## GIVEN RECORDS
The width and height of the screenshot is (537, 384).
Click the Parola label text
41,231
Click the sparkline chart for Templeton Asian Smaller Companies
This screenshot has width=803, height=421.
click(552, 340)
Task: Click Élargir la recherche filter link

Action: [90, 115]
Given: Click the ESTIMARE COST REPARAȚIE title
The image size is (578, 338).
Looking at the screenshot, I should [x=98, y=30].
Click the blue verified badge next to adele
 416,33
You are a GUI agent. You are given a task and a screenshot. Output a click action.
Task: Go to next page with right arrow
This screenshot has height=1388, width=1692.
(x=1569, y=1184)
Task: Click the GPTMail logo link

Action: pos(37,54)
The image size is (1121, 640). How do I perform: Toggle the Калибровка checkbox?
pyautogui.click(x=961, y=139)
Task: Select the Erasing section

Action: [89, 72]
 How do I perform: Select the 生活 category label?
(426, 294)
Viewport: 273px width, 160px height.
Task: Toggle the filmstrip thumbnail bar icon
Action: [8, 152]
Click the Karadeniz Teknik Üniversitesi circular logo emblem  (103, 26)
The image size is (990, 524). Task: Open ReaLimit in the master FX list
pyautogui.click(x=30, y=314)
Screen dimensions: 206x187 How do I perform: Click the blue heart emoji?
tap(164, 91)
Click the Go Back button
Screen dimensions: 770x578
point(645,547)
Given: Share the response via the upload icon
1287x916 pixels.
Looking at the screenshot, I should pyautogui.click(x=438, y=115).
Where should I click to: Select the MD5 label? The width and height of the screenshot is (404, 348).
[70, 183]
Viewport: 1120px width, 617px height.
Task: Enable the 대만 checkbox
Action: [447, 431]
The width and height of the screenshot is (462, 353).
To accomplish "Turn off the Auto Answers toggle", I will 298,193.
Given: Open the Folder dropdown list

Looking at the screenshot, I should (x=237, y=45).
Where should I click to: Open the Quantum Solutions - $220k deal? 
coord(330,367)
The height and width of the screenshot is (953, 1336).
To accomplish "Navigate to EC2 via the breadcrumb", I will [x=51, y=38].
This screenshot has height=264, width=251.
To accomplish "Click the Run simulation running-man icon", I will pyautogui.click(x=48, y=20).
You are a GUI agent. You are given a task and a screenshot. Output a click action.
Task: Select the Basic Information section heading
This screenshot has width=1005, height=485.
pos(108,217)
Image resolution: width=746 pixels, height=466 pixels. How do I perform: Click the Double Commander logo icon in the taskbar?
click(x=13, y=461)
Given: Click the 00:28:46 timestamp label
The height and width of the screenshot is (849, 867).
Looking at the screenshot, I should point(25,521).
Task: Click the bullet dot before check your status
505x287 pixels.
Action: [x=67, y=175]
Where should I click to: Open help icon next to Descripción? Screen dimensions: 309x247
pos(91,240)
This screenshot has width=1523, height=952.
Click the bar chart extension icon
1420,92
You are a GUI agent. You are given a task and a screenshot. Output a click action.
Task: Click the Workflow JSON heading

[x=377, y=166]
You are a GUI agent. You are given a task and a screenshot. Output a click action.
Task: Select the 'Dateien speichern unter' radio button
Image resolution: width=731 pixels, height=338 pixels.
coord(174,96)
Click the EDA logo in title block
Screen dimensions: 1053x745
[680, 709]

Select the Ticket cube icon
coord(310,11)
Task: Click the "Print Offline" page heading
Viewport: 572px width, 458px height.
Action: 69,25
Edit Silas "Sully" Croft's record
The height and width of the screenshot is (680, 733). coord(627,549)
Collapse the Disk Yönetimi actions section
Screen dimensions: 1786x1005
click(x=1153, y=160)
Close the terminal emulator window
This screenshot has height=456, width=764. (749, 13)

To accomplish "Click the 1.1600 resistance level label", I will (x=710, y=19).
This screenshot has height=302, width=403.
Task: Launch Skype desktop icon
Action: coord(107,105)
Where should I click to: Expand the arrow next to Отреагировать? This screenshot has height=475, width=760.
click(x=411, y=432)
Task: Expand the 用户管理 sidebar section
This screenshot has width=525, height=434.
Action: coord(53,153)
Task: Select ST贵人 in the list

## PROMPT
Please print every item above again, word for word and in the same order.

## ANSWER
The width and height of the screenshot is (537, 384).
Click the Parola label text
41,231
Click the sparkline chart for Templeton Asian Smaller Companies
This screenshot has width=803, height=421.
click(552, 340)
Task: Click Élargir la recherche filter link

Action: [90, 115]
Given: Click the ESTIMARE COST REPARAȚIE title
The image size is (578, 338).
Looking at the screenshot, I should [x=98, y=30].
Click the blue verified badge next to adele
 416,33
You are a GUI agent. You are given a task and a screenshot. Output a click action.
Task: Go to next page with right arrow
This screenshot has height=1388, width=1692.
(x=1569, y=1184)
Task: Click the GPTMail logo link

Action: pos(37,54)
The image size is (1121, 640). How do I perform: Toggle the Калибровка checkbox?
pyautogui.click(x=961, y=139)
Task: Select the Erasing section

Action: [89, 72]
 How do I perform: Select the 生活 category label?
(426, 294)
Viewport: 273px width, 160px height.
Task: Toggle the filmstrip thumbnail bar icon
Action: [8, 152]
Click the Karadeniz Teknik Üniversitesi circular logo emblem  (103, 26)
The image size is (990, 524). Task: Open ReaLimit in the master FX list
pyautogui.click(x=30, y=314)
Screen dimensions: 206x187 How do I perform: Click the blue heart emoji?
tap(164, 91)
Click the Go Back button
Screen dimensions: 770x578
point(645,547)
Given: Share the response via the upload icon
1287x916 pixels.
Looking at the screenshot, I should pyautogui.click(x=438, y=115).
Where should I click to: Select the MD5 label? The width and height of the screenshot is (404, 348).
[70, 183]
Viewport: 1120px width, 617px height.
Task: Enable the 대만 checkbox
Action: [447, 431]
The width and height of the screenshot is (462, 353).
To accomplish "Turn off the Auto Answers toggle", I will 298,193.
Given: Open the Folder dropdown list

Looking at the screenshot, I should (x=237, y=45).
Where should I click to: Open the Quantum Solutions - $220k deal? 
coord(330,367)
The height and width of the screenshot is (953, 1336).
To accomplish "Navigate to EC2 via the breadcrumb", I will [x=51, y=38].
This screenshot has height=264, width=251.
To accomplish "Click the Run simulation running-man icon", I will pyautogui.click(x=48, y=20).
You are a GUI agent. You are given a task and a screenshot. Output a click action.
Task: Select the Basic Information section heading
This screenshot has width=1005, height=485.
pos(108,217)
Image resolution: width=746 pixels, height=466 pixels. How do I perform: Click the Double Commander logo icon in the taskbar?
click(x=13, y=461)
Given: Click the 00:28:46 timestamp label
The height and width of the screenshot is (849, 867).
Looking at the screenshot, I should point(25,521).
Task: Click the bullet dot before check your status
505x287 pixels.
Action: [x=67, y=175]
Where should I click to: Open help icon next to Descripción? Screen dimensions: 309x247
pos(91,240)
This screenshot has width=1523, height=952.
Click the bar chart extension icon
1420,92
You are a GUI agent. You are given a task and a screenshot. Output a click action.
Task: Click the Workflow JSON heading

[x=377, y=166]
You are a GUI agent. You are given a task and a screenshot. Output a click action.
Task: Select the 'Dateien speichern unter' radio button
Image resolution: width=731 pixels, height=338 pixels.
coord(174,96)
Click the EDA logo in title block
Screen dimensions: 1053x745
[680, 709]

Select the Ticket cube icon
coord(310,11)
Task: Click the "Print Offline" page heading
Viewport: 572px width, 458px height.
Action: 69,25
Edit Silas "Sully" Croft's record
The height and width of the screenshot is (680, 733). coord(627,549)
Collapse the Disk Yönetimi actions section
Screen dimensions: 1786x1005
click(x=1153, y=160)
Close the terminal emulator window
This screenshot has height=456, width=764. (749, 13)

To accomplish "Click the 1.1600 resistance level label", I will (x=710, y=19).
This screenshot has height=302, width=403.
Task: Launch Skype desktop icon
Action: coord(107,105)
Where should I click to: Expand the arrow next to Отреагировать? This screenshot has height=475, width=760.
click(x=411, y=432)
Task: Expand the 用户管理 sidebar section
This screenshot has width=525, height=434.
Action: coord(53,153)
Task: Select ST贵人 in the list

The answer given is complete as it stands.